Hazy. Juicy. New England-Style. Vermont-style. This category of IPAs isn’t just hazy in its appearance; it’s been hazy to label and define. But one thing is clear: hazy IPAs are remarkably popular right now.
“In all the trends I’ve seen in this job, this has been the biggest splash,” says Matthew Stock, beer specialist for The Brass Tap, which has 48 franchises across the country with a focus on local craft beer. “We as a company add about 120 brand new beers to our restaurants a week, and almost 15-20 percent of those beers are New England style right now.”
Traditional American IPAs are bitter because of the American hop varieties added to the boil. “It’s one of those palate hurdles that people take a while to get over,” Stock says.
Jason Forgy, owner of Freshcraft in Denver, describes the hazy style as “an unfiltered IPA that’s opaque, has lower bitterness with juicy aroma, and is a bit sweeter than a West Coast IPA.”
This breed of IPA has brought a lot of new people to the category that weren’t traditionally drinking IPAs, says Polly Watts, owner of The Avenue Pub in New Orleans.
Picking the right hazy IPA is difficult, though. “I do think there are still some people selling sub-par beers and then just not filtering it,” Forgy says.
Because they are cloudy, hazy IPAs should be served fresh, which puts a premium on sourcing local beer.
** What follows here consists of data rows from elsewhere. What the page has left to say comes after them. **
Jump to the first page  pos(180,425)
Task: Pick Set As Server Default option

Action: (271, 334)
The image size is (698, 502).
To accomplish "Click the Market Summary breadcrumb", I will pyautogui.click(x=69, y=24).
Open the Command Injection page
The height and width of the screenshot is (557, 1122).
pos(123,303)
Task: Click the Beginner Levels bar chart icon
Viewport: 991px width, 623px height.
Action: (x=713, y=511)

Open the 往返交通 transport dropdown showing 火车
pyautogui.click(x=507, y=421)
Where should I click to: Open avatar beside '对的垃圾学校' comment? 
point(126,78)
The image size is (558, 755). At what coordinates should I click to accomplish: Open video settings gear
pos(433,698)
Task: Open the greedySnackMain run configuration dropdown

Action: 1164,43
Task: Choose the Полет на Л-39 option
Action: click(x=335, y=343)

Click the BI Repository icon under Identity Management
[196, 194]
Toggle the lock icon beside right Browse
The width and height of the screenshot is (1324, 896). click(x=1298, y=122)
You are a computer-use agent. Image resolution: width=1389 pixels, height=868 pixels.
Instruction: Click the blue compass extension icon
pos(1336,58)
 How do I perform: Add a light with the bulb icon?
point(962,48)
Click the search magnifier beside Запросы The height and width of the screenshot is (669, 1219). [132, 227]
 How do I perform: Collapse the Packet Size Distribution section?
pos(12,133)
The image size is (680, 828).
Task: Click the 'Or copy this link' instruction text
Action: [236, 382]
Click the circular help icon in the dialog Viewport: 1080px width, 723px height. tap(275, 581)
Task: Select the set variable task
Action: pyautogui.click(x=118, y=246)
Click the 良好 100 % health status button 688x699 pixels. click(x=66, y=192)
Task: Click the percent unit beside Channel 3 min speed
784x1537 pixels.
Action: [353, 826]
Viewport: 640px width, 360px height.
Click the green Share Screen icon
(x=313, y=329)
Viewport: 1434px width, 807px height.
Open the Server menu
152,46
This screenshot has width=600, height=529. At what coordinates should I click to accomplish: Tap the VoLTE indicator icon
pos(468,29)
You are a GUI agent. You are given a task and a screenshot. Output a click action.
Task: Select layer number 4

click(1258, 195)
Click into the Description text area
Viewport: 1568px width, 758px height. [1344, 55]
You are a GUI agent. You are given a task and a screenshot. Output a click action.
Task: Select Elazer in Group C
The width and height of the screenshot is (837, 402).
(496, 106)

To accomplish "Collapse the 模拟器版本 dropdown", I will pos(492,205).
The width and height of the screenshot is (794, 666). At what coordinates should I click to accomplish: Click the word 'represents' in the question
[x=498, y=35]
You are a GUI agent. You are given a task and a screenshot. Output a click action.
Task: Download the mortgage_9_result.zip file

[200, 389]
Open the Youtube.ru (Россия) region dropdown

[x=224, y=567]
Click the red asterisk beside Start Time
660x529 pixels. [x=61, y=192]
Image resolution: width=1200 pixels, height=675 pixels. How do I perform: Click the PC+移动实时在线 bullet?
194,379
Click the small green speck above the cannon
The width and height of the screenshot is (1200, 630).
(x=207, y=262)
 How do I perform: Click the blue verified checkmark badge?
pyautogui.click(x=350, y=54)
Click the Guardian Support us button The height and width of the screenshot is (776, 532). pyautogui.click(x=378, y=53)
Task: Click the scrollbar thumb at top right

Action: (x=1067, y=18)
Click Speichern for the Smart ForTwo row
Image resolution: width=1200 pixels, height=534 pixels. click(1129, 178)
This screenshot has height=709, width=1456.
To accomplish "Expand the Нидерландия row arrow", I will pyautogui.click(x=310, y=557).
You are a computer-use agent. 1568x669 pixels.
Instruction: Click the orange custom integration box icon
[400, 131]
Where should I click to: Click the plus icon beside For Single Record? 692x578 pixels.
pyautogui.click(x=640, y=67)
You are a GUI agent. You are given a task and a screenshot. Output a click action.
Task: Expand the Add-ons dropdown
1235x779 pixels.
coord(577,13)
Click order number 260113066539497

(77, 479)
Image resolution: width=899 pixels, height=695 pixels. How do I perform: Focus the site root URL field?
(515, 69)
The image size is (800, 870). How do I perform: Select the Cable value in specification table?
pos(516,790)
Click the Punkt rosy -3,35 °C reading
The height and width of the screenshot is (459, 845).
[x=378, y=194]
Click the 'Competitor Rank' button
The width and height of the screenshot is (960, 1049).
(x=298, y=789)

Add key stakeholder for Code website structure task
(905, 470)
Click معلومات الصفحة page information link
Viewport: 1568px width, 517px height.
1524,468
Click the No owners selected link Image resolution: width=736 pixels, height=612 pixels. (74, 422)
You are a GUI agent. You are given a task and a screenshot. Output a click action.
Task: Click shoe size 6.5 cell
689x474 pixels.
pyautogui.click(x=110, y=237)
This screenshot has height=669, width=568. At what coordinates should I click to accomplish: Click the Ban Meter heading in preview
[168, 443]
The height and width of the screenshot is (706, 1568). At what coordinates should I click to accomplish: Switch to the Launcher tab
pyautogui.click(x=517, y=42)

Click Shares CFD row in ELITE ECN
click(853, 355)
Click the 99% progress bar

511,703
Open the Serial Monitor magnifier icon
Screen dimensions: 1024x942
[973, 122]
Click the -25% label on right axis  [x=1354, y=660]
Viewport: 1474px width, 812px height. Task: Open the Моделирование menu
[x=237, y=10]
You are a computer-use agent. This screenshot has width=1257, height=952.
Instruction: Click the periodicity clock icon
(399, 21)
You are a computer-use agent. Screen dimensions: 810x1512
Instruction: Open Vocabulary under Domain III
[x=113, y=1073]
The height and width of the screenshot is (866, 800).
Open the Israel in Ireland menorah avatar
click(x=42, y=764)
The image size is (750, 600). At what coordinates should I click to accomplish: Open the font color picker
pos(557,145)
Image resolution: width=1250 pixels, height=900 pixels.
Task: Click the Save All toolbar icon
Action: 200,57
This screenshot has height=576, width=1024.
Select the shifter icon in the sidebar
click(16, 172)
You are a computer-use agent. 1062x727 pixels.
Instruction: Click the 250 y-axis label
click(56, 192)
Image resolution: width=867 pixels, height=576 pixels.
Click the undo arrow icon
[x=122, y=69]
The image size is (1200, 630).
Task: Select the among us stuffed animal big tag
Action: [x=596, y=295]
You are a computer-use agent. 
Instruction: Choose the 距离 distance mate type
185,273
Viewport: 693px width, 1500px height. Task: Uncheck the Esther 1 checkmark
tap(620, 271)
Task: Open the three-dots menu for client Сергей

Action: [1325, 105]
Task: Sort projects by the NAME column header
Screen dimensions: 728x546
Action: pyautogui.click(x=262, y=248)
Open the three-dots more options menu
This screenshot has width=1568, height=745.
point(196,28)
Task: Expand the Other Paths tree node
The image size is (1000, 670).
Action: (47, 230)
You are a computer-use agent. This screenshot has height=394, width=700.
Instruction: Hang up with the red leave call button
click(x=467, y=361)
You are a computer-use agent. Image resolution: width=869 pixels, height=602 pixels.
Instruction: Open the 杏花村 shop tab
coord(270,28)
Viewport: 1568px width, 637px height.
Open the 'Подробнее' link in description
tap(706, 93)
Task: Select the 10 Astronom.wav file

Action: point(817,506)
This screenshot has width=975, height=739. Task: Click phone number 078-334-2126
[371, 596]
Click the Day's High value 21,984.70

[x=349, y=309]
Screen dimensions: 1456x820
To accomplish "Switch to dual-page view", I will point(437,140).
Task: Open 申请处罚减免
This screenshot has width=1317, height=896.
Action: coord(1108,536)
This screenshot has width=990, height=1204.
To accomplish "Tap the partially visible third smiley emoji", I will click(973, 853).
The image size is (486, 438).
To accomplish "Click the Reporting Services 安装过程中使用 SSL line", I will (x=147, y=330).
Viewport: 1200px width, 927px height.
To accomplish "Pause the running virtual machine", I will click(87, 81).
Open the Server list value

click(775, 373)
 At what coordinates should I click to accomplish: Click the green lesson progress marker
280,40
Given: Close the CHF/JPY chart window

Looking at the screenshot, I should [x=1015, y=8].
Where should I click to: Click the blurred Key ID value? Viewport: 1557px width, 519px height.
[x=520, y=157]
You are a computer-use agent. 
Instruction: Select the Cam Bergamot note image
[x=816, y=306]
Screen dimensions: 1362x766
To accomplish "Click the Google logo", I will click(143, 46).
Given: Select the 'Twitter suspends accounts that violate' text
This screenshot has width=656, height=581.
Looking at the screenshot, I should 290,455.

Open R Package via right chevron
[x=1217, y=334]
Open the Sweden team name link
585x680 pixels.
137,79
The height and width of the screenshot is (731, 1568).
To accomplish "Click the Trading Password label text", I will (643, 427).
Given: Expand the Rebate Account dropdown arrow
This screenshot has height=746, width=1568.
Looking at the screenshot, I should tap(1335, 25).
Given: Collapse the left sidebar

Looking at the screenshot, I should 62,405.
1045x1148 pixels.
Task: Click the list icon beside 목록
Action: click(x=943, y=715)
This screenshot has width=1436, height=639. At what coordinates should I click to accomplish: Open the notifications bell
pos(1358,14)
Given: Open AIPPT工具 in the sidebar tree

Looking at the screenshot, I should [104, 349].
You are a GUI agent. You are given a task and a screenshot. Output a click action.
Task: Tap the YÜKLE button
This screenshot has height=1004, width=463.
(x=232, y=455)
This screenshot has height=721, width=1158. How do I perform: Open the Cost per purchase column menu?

In Colorado, Forgy loves several rotating beers by WeldWerks Brewing Company. “They’ve been really consistent, which is hard to do [in this category],” Forgy says. One of his favorite year-round beers is the brand’s Juicy Bits IPA. “It’s easily approachable, smells good, tastes good, and is easy to drink,” he says. Another Colorado favorite is Cerebral Brewing, which makes multiple hazy IPAs including Rare Trait.
The style is widespread, but its commercial origin traces back to The Alchemist’s Heady Topper in Vermont. “When Heady Topper came out, [they] thought they were pushing the boundary,” says Jim Hsieh, manager at Farmhouse Tap & Grill in Burlington, Vermont. “It’s interesting to see how far it’s gone since then.” Hsieh serves Heady Topper and beers by Hill Farmstead Brewery, another hazy pioneer, but their celebrity status has created high demand. Luckily, Hsieh says Vermont is full of great breweries that produce excellent hazy IPAs, such as Ten Bends Beer and Bent Hill Brewery. “We’re pretty spoiled in Vermont as far as beer-producers go,” Hsieh says.
Hazy IPAs are often described as juicy, tropical, or fruity. This is not because of fruit—although that might be added as an adjunct—but from the hops.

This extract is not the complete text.